Time will tell. I read one post (here?) mentioning that the TI83 has a software that emulates RPN operation. Anything more to say?

Cheers.


#12

That's great truth. Could not agree more. Maybe the (sob!) Xpander was the answer for this concept. Maybe HewPack will no longer answer to this question. Maybe...

Actually, what I had in mind was a rather severe breakthrough. You see, it doesn't really matter how complex the machine is if the interface is intuitive, designed to work with humans (as opposed to against them).

My idea of the perfect calculator is one that has no keyboard at all -- merely a microphone so you can talk to it. So, rather than sweating over thick manuals and having to memorize hundreds of commands, functions, parameters, and what-not, you simply say, "Hewey, write a program to solve this-or-that and save it under the name 'ADAM'."

Let PRGM/RUN switches, PRGM buttons, and << >> signs be damned. Let Algebraic logic and RPN be damned. For once, it would be nice if the calculator worked the way humans communicate -- by talking.

Science fiction? Of course! But that doesn't necessarily make it impossible, or even impractical.

-Ernie

P.S.: Hewey, of course, would be my choice for the name to give a intelligent (or sentient) HP calculator...


#13

You know what? I'd like having one of these...

Maybe the idea sounds a bit weird in the first moment, but if we get back a few decades ago, a computer with a keyboard, graphics display and mouse was something more than science fiction.

Cheers.

#14


My idea of the perfect calculator is one that has no keyboard at all -- merely a microphone so you can talk to it. So, rather than sweating over thick manuals and having to
memorize hundreds of commands, functions, parameters, and what-not, you simply say, "Hewey, write a program to solve this-or-that and save it under the name 'ADAM'."

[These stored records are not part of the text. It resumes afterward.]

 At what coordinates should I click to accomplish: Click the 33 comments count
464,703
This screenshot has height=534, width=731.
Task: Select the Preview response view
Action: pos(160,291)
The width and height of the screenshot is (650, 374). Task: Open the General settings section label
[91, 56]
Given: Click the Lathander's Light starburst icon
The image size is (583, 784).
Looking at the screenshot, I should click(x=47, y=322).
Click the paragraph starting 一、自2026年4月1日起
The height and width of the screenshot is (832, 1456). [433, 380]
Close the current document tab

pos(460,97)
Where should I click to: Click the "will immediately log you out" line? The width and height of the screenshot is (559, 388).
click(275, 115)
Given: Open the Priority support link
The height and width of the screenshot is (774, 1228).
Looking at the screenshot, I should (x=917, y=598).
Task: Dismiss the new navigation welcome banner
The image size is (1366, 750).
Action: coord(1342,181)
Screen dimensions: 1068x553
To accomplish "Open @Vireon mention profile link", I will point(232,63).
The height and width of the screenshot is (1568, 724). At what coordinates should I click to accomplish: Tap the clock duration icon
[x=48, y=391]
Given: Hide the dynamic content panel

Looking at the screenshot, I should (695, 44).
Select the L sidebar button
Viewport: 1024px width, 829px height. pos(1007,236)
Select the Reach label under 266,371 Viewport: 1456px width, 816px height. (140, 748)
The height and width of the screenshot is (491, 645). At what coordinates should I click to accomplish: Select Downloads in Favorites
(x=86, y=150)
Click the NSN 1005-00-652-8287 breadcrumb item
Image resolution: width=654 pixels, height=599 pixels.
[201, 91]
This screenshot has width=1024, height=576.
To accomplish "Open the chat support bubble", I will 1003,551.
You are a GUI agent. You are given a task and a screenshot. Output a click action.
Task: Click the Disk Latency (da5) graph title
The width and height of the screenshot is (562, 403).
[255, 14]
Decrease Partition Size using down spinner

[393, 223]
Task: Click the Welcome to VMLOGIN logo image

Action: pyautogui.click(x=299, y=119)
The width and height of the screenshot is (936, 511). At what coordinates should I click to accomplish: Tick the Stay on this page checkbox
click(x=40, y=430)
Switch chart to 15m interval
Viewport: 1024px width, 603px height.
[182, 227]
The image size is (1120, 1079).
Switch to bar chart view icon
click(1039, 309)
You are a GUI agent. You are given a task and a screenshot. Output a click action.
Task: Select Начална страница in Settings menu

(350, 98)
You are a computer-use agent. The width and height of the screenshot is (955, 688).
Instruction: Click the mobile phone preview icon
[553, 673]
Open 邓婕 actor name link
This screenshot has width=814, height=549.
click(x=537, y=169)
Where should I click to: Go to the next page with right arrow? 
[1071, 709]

Well, I'm going to weigh in against you on this one. I think the whole "speaking interface" idea is overblown. There are a few reasons why voice recognition is not the de-facto input method for PCs---it's too slow and it's too noisy.

I personally enjoy the clicking of keys. I'm sure many others do too, given all the discussions of "the best tactile feedback."

So...I vote for voiceless.

Now a contraption that was able to translate brain waves...Hmmmm. That might be too good to pass up!

Bruce.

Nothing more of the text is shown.